>> Begin
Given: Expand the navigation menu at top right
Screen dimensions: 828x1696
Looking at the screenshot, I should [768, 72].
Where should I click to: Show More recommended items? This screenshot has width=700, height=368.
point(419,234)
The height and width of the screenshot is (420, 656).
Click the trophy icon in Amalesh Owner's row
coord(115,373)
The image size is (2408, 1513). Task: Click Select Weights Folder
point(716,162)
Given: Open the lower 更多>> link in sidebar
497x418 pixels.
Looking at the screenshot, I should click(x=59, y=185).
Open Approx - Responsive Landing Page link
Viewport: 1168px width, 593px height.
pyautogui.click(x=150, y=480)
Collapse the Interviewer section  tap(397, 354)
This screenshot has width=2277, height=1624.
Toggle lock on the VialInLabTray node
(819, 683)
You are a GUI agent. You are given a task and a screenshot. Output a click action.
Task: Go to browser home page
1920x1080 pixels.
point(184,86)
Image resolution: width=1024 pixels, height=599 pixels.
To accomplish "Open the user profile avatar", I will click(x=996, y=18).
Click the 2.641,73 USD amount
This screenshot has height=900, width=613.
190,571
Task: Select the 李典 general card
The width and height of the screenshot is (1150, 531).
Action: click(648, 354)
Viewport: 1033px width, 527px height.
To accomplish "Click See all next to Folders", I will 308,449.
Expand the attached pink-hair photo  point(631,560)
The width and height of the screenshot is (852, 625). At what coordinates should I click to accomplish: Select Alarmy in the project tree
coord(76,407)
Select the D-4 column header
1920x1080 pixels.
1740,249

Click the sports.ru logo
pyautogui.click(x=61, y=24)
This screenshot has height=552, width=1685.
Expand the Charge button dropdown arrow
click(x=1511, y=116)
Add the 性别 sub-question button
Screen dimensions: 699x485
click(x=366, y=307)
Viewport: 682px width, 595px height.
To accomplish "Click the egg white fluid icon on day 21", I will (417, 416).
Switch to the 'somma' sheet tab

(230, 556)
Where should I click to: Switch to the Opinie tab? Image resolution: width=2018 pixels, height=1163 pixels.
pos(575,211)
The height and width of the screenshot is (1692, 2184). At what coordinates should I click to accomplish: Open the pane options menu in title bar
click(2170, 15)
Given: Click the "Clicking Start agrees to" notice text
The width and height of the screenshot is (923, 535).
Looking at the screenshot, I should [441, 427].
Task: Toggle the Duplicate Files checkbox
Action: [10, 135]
>> End
§ TASK TO COMPLETE
Reproduce the stretch of the data from its first line through the line that contains "click(2170, 15)", including both end lines, with every line kept character for character.

§ TASK RESPONSE
Given: Expand the navigation menu at top right
Screen dimensions: 828x1696
Looking at the screenshot, I should [768, 72].
Where should I click to: Show More recommended items? This screenshot has width=700, height=368.
point(419,234)
The height and width of the screenshot is (420, 656).
Click the trophy icon in Amalesh Owner's row
coord(115,373)
The image size is (2408, 1513). Task: Click Select Weights Folder
point(716,162)
Given: Open the lower 更多>> link in sidebar
497x418 pixels.
Looking at the screenshot, I should click(x=59, y=185).
Open Approx - Responsive Landing Page link
Viewport: 1168px width, 593px height.
pyautogui.click(x=150, y=480)
Collapse the Interviewer section  tap(397, 354)
This screenshot has width=2277, height=1624.
Toggle lock on the VialInLabTray node
(819, 683)
You are a GUI agent. You are given a task and a screenshot. Output a click action.
Task: Go to browser home page
1920x1080 pixels.
point(184,86)
Image resolution: width=1024 pixels, height=599 pixels.
To accomplish "Open the user profile avatar", I will click(x=996, y=18).
Click the 2.641,73 USD amount
This screenshot has height=900, width=613.
190,571
Task: Select the 李典 general card
The width and height of the screenshot is (1150, 531).
Action: click(648, 354)
Viewport: 1033px width, 527px height.
To accomplish "Click See all next to Folders", I will 308,449.
Expand the attached pink-hair photo  point(631,560)
The width and height of the screenshot is (852, 625). At what coordinates should I click to accomplish: Select Alarmy in the project tree
coord(76,407)
Select the D-4 column header
1920x1080 pixels.
1740,249

Click the sports.ru logo
pyautogui.click(x=61, y=24)
This screenshot has height=552, width=1685.
Expand the Charge button dropdown arrow
click(x=1511, y=116)
Add the 性别 sub-question button
Screen dimensions: 699x485
click(x=366, y=307)
Viewport: 682px width, 595px height.
To accomplish "Click the egg white fluid icon on day 21", I will (417, 416).
Switch to the 'somma' sheet tab

(230, 556)
Where should I click to: Switch to the Opinie tab? Image resolution: width=2018 pixels, height=1163 pixels.
pos(575,211)
The height and width of the screenshot is (1692, 2184). At what coordinates should I click to accomplish: Open the pane options menu in title bar
click(2170, 15)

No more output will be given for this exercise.